Task to carry out:
Find the line that contains "Task: Click the". Copy it and every line after it to the end of the material below, exactly, with no pictures.

Given entries:
-*-*-

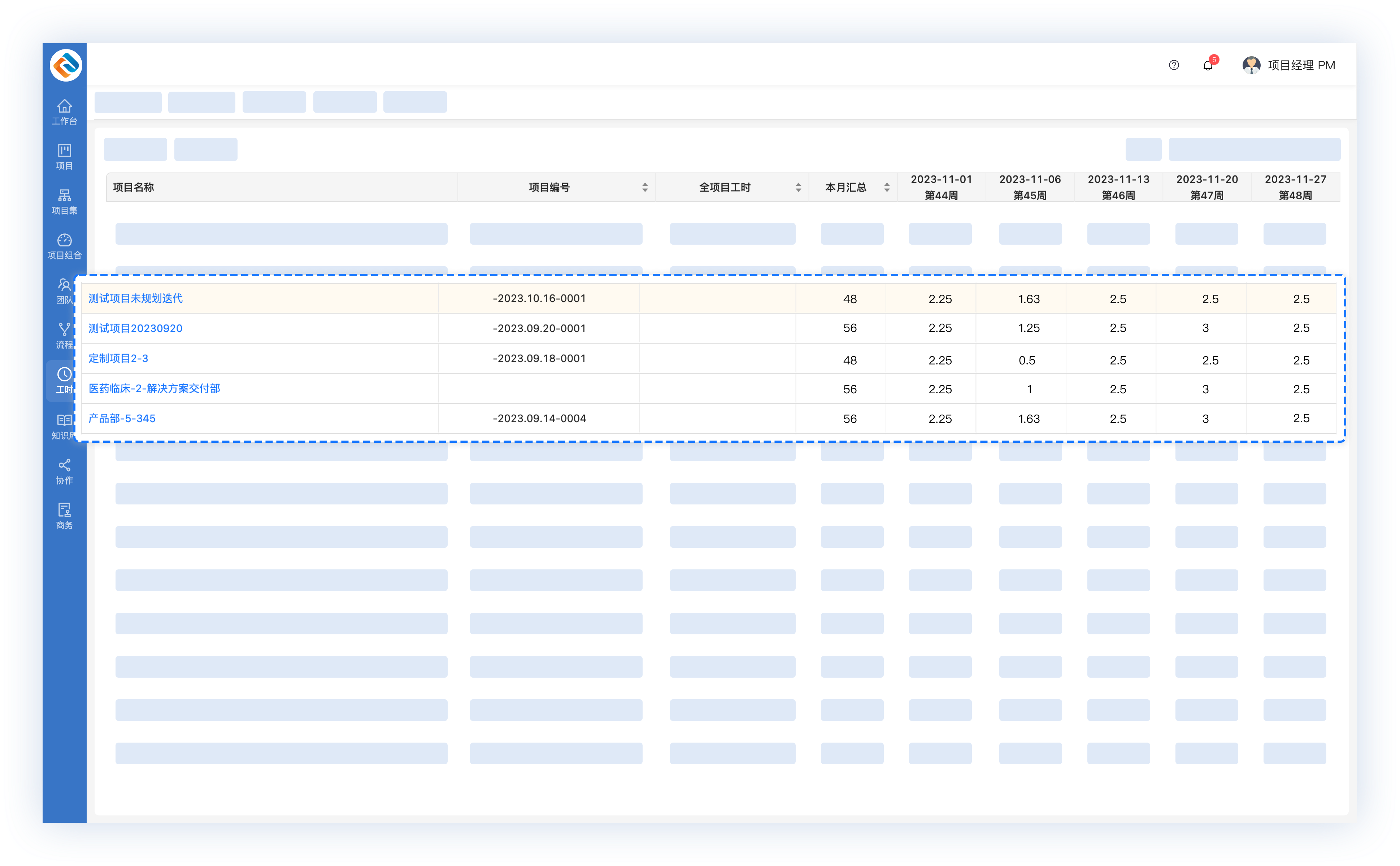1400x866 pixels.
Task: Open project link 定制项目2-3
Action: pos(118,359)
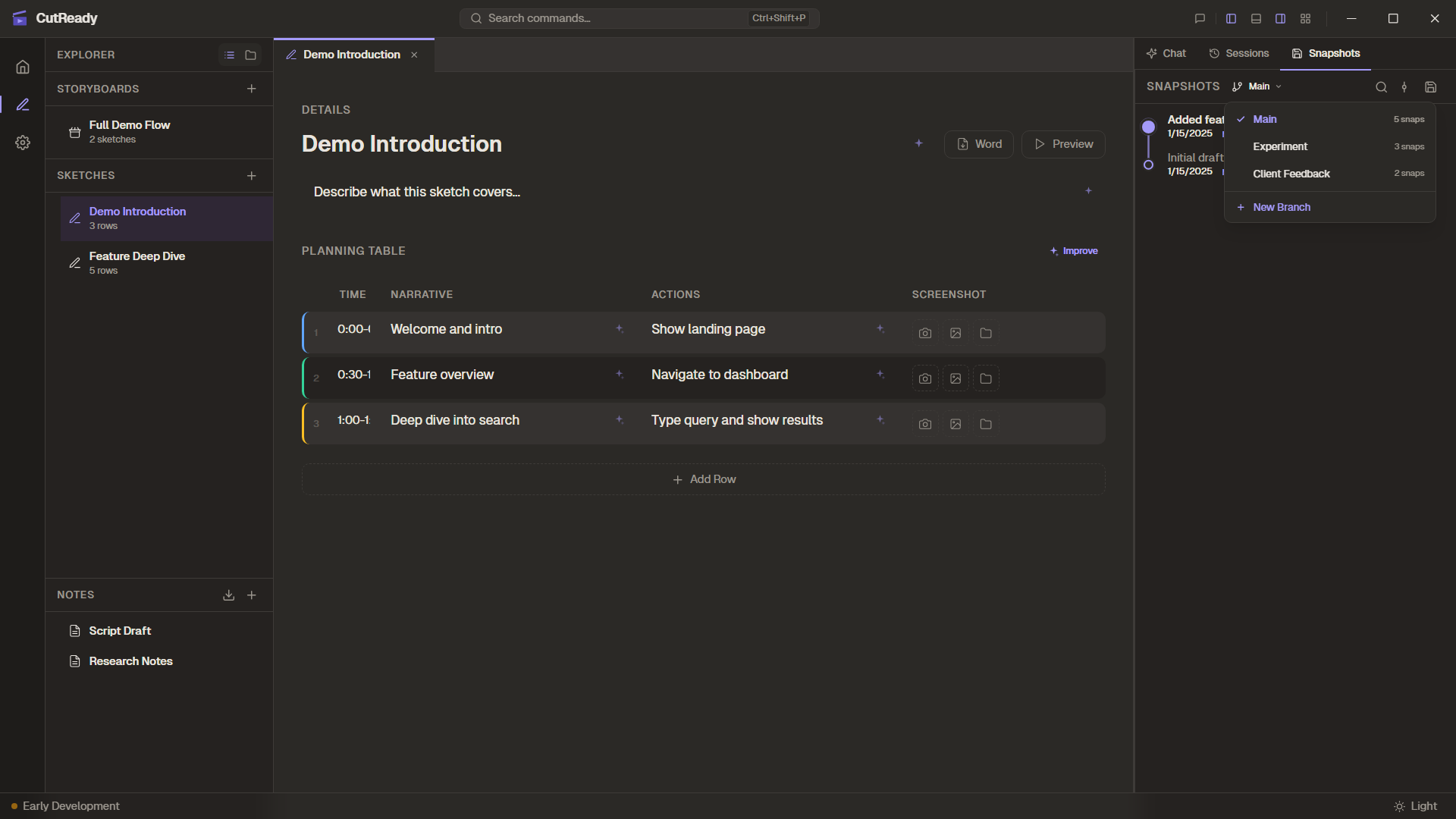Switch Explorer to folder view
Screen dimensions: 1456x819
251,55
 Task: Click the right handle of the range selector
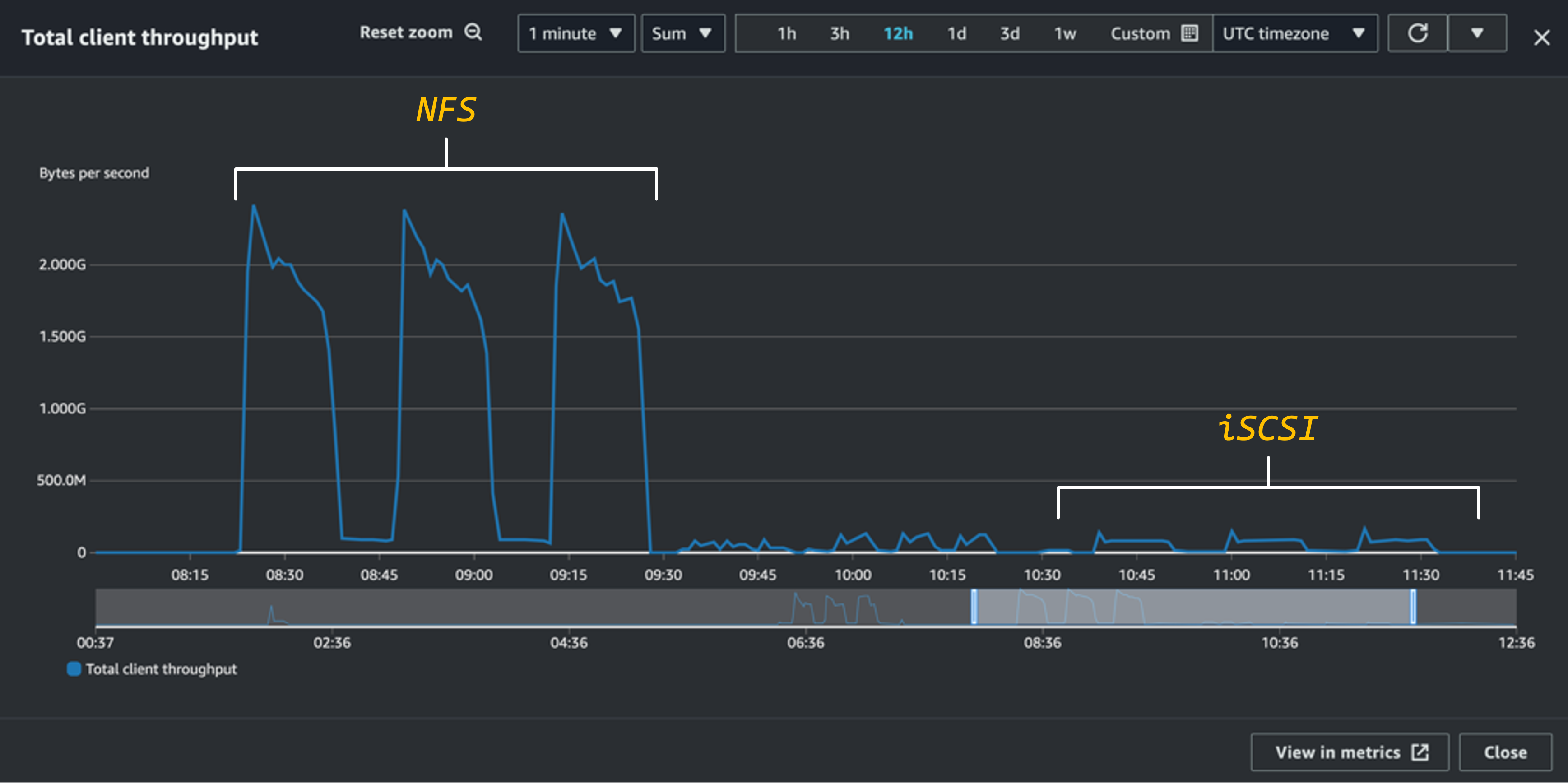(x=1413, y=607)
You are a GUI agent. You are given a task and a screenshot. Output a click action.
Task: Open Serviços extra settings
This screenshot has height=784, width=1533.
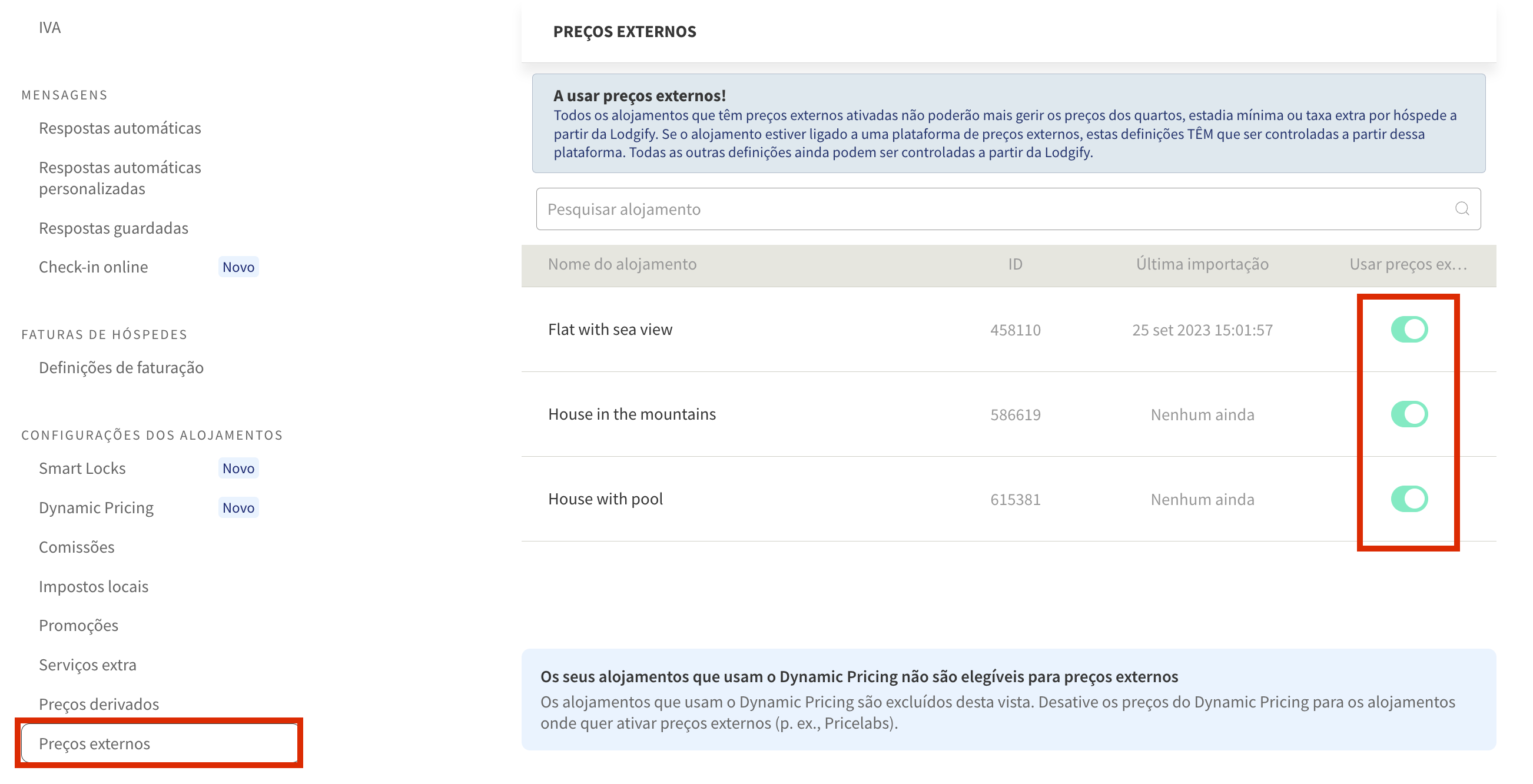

-*-*-

Response box:
 Task: Click the right handle of the range selector
(x=1413, y=607)
You are a GUI agent. You are given a task and a screenshot. Output a click action.
Task: Open Serviços extra settings
This screenshot has height=784, width=1533.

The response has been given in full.